#### WHAT YOU NEED TO DO:
Can you convert each line of the entries below into a JSON list of strings, one string per line, with blank lines skipped and the pictures left out?

++++ STORED DATA ++++

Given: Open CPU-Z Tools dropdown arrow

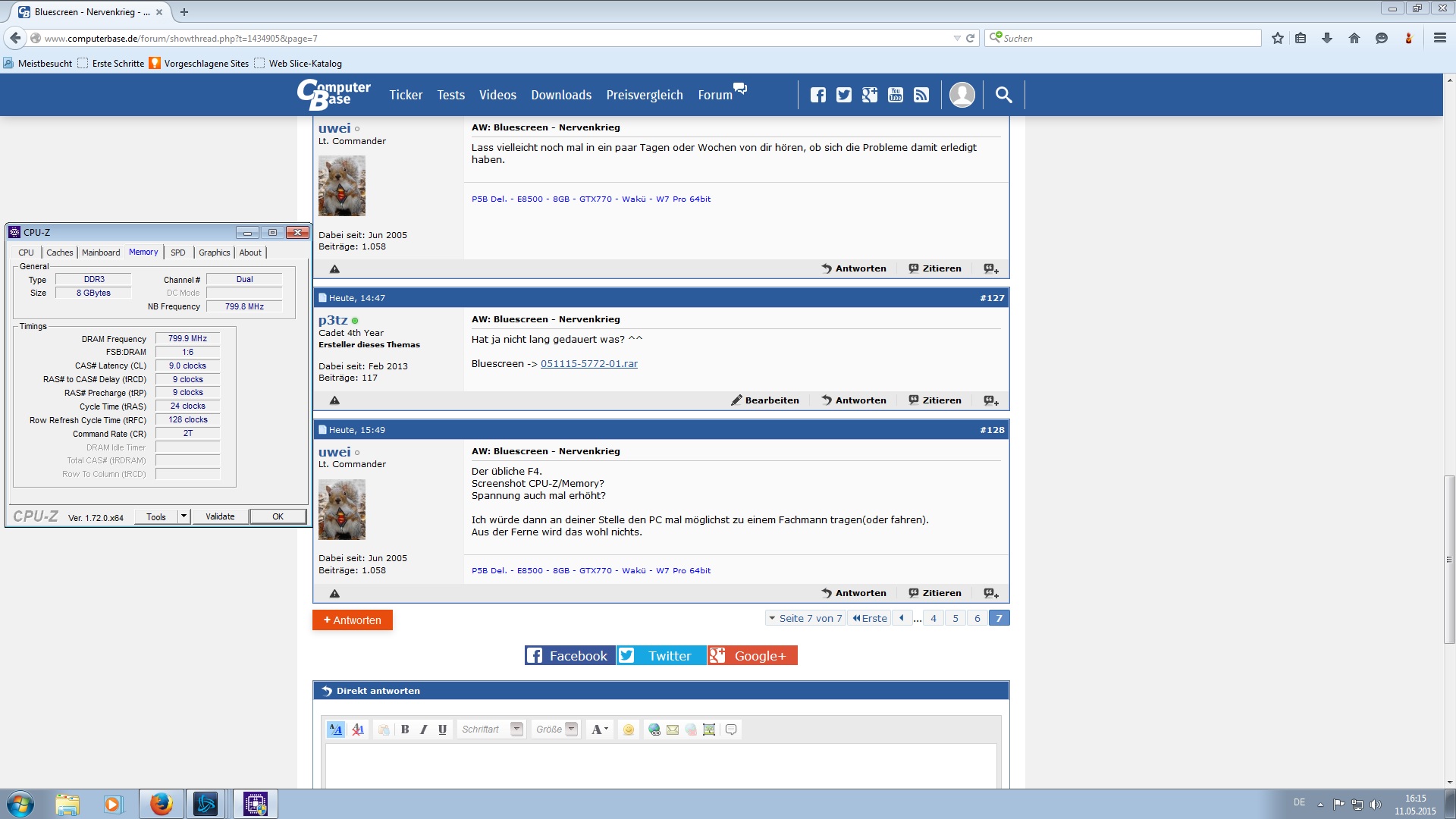Looking at the screenshot, I should coord(184,516).
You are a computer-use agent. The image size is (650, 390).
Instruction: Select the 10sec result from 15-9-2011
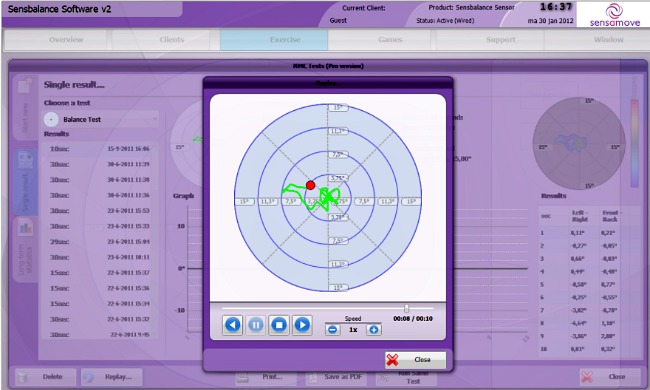tap(99, 149)
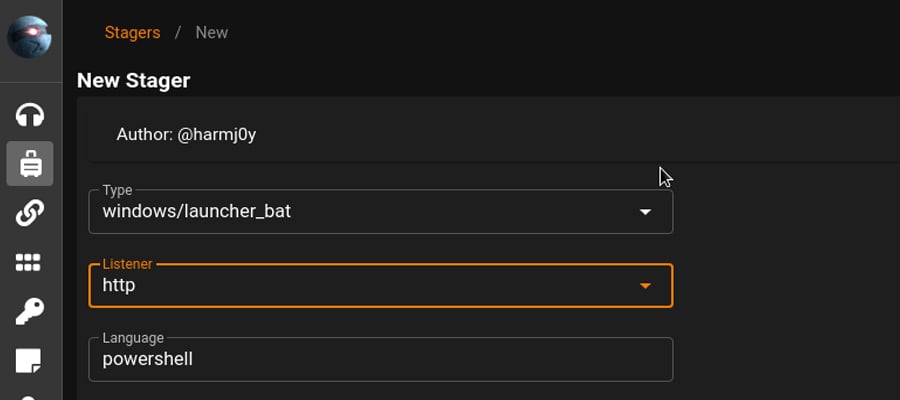
Task: Click the Type field label
Action: click(117, 190)
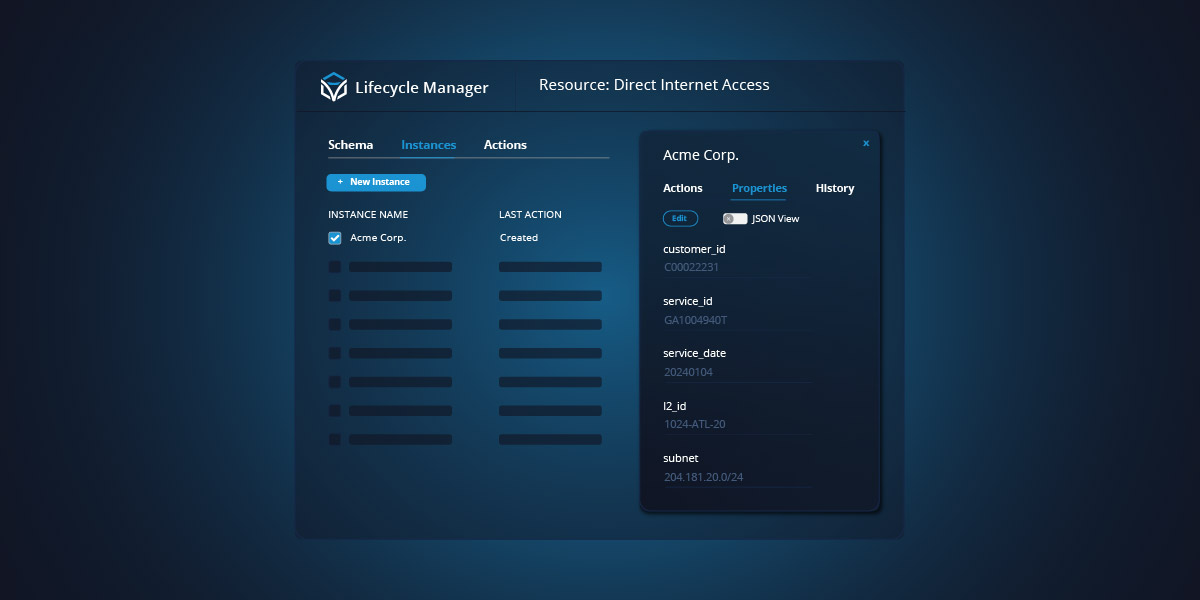
Task: Click the Resource: Direct Internet Access header
Action: click(x=653, y=85)

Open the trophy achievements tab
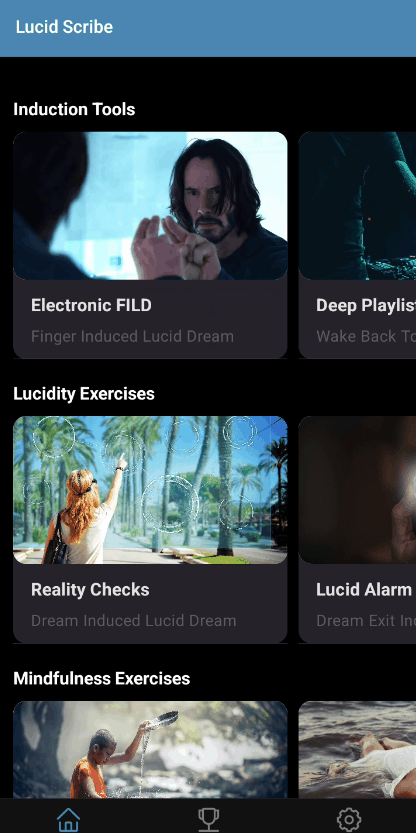pos(208,820)
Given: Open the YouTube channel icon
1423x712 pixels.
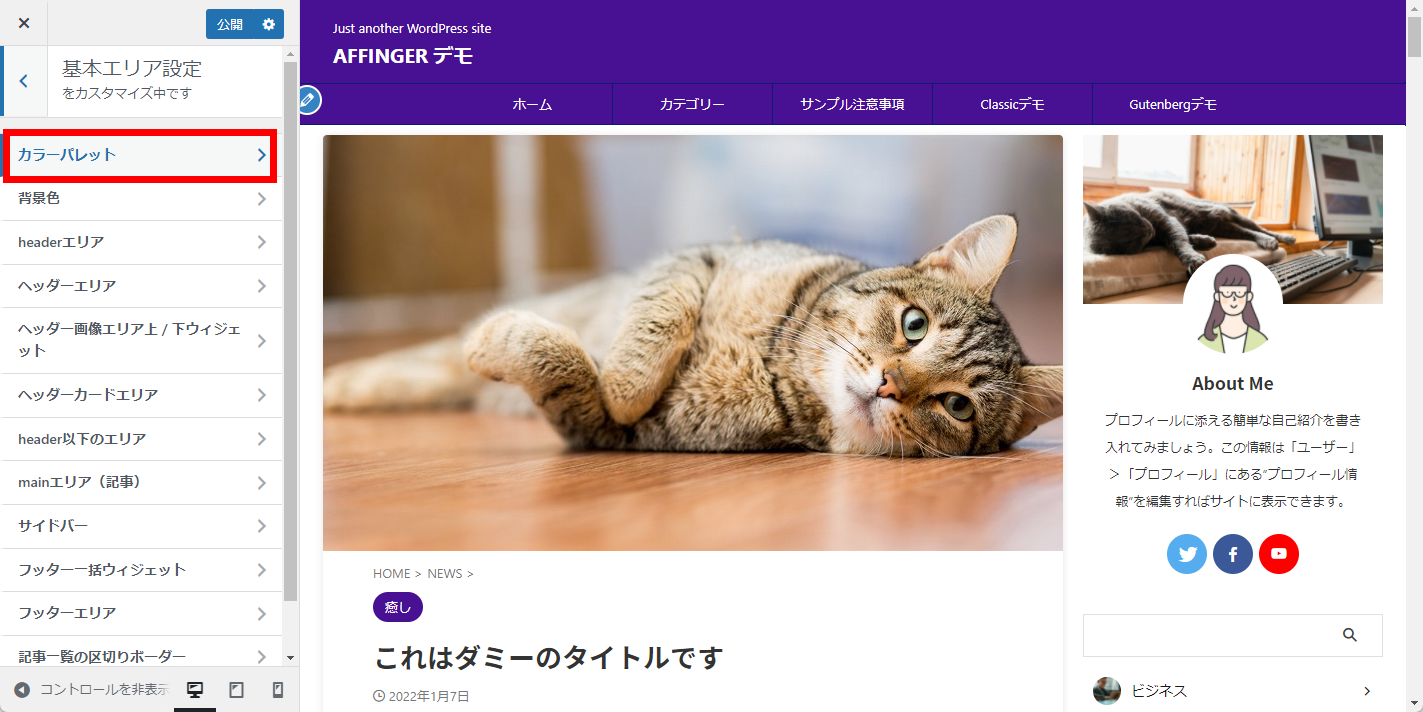Looking at the screenshot, I should [1279, 554].
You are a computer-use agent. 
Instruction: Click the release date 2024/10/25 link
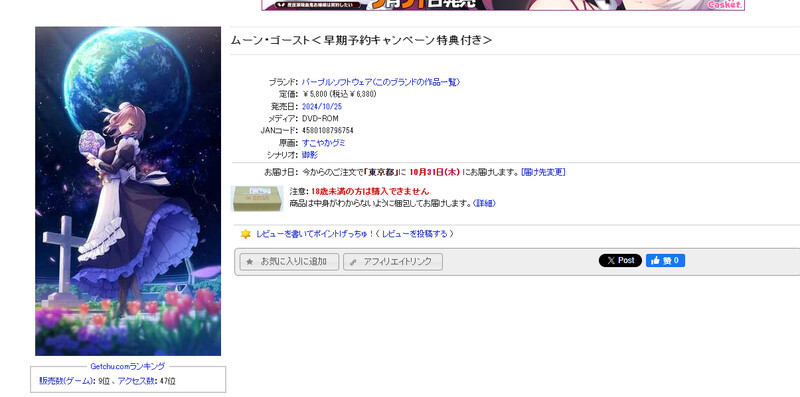pyautogui.click(x=322, y=107)
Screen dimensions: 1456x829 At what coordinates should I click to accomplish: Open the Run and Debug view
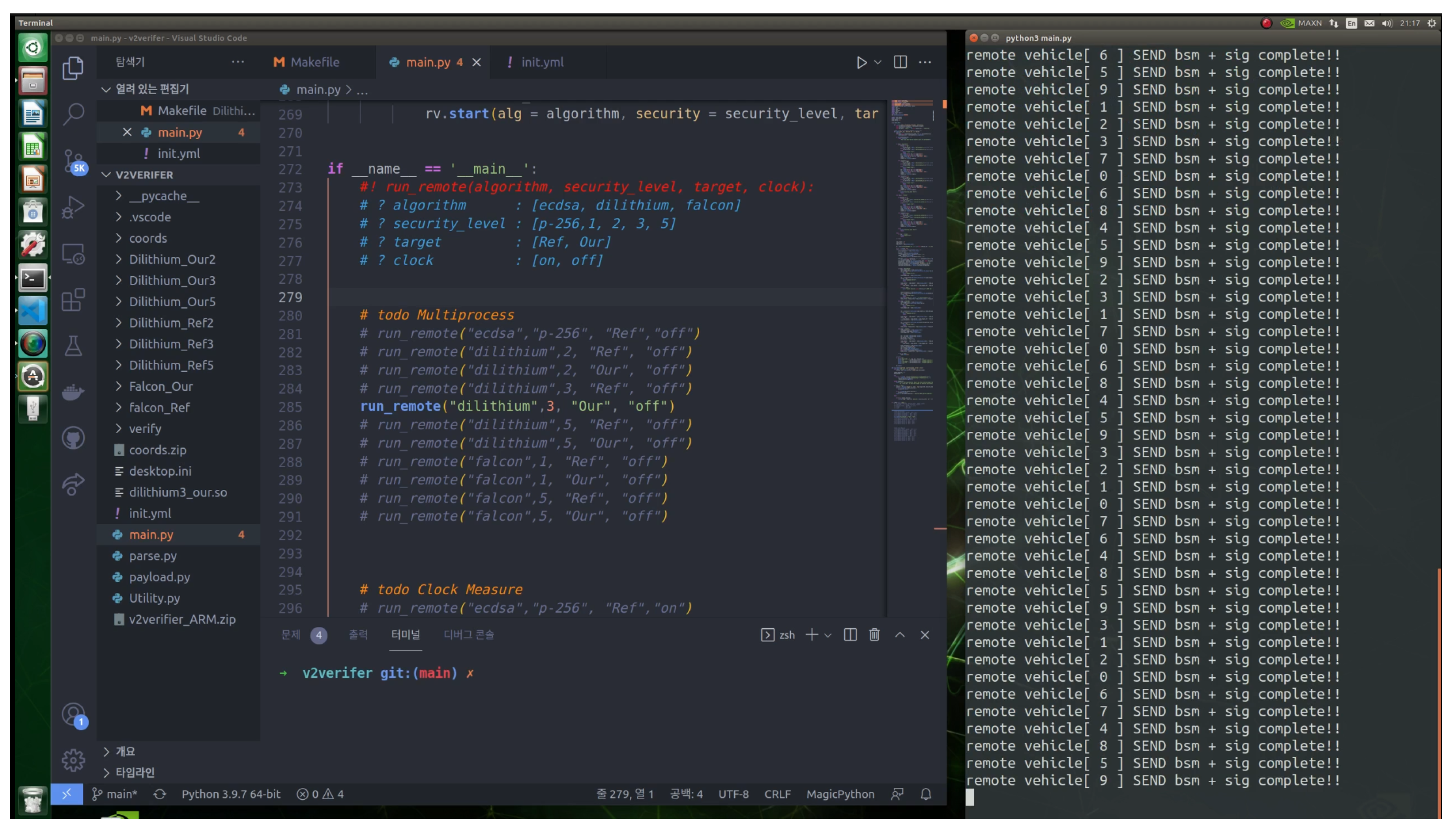tap(74, 207)
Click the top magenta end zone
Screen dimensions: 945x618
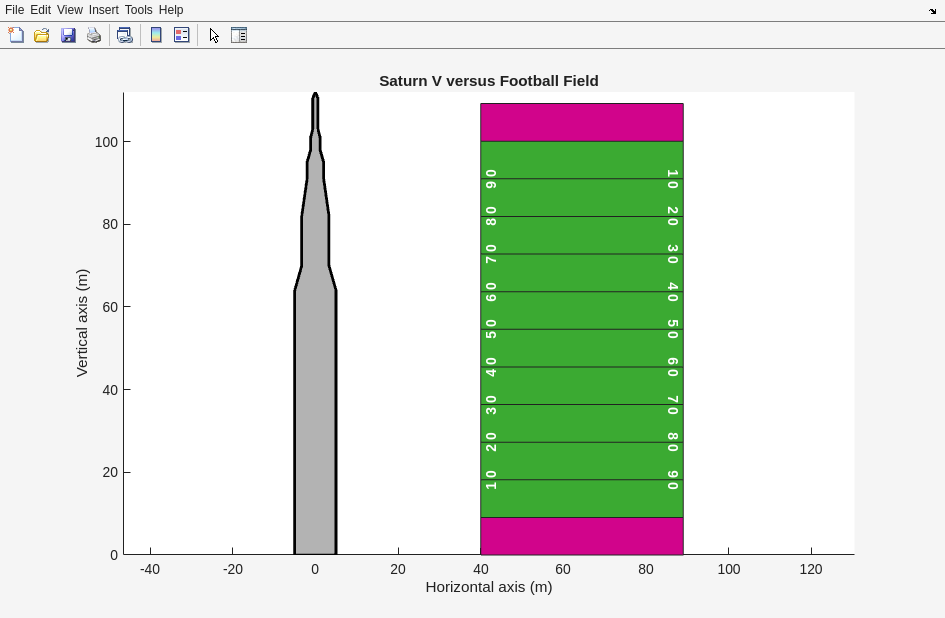click(581, 122)
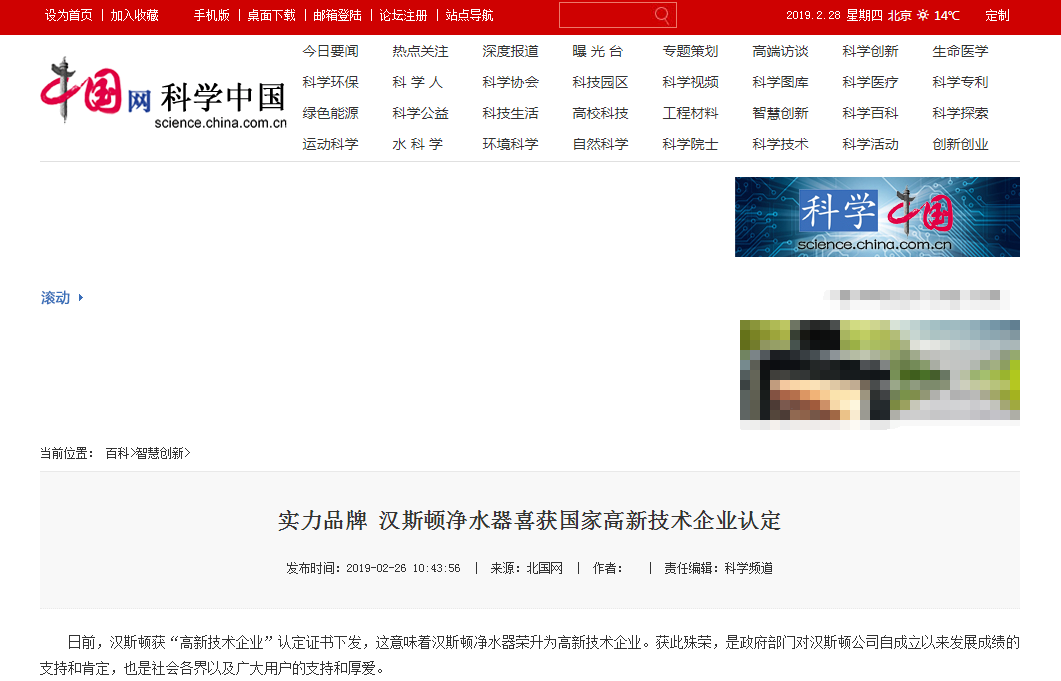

++++

#### EXERCISE SOLUTION:
[
  "Given: Open CPU-Z Tools dropdown arrow",
  "Looking at the screenshot, I should coord(184,516).",
  "You are a computer-use agent. The image size is (650, 390).",
  "Instruction: Select the 10sec result from 15-9-2011",
  "tap(99, 149)",
  "Task: Click the Type field label",
  "Action: click(117, 190)",
  "Task: Click the Resource: Direct Internet Access header",
  "Action: click(x=653, y=85)",
  "Open the trophy achievements tab",
  "pos(208,820)",
  "Given: Open the YouTube channel icon",
  "1423x712 pixels.",
  "Looking at the screenshot, I should [1279, 554].",
  "You are a computer-use agent. ",
  "Instruction: Click the release date 2024/10/25 link",
  "pyautogui.click(x=322, y=107)",
  "Screen dimensions: 1456x829 At what coordinates should I click to accomplish: Open the Run and Debug view",
  "tap(74, 207)",
  "Click the top magenta end zone",
  "Screen dimensions: 945x618",
  "click(581, 122)"
]